#### ACTION ITEM:
Each line of the listing below that includes "computer" must be copied.
● ● ● ●
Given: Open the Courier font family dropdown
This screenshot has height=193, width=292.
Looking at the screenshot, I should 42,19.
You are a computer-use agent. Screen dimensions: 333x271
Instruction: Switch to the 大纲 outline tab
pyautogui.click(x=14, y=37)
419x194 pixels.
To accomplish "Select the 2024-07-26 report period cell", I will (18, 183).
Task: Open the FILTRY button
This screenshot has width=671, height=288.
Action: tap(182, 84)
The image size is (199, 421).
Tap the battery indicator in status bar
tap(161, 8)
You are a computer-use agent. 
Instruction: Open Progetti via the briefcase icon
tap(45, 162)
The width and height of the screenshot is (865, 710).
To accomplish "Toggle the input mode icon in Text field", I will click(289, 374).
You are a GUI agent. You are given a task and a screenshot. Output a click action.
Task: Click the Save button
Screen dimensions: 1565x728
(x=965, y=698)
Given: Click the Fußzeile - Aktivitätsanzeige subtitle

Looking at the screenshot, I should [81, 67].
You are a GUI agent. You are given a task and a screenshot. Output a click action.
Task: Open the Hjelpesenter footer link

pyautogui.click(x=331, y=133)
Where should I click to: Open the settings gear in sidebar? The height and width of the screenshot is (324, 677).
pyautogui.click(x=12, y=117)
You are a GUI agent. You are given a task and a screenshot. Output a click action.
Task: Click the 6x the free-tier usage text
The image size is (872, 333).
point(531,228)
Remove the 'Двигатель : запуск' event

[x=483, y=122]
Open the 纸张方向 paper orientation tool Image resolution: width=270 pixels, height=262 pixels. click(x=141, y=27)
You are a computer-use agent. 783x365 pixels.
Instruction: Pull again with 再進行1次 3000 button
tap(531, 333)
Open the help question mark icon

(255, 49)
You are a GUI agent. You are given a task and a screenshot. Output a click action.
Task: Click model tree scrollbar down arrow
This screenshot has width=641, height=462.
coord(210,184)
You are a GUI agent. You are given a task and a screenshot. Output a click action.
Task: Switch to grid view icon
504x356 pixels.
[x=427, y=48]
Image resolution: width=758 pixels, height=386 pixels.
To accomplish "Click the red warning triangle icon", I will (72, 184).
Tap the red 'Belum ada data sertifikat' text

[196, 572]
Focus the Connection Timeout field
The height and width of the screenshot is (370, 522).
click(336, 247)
● ● ● ●
#### RESPONSE TO THIS TASK:
You are a computer-use agent. Screen dimensions: 333x271
You are a computer-use agent. 
You are a computer-use agent. 783x365 pixels.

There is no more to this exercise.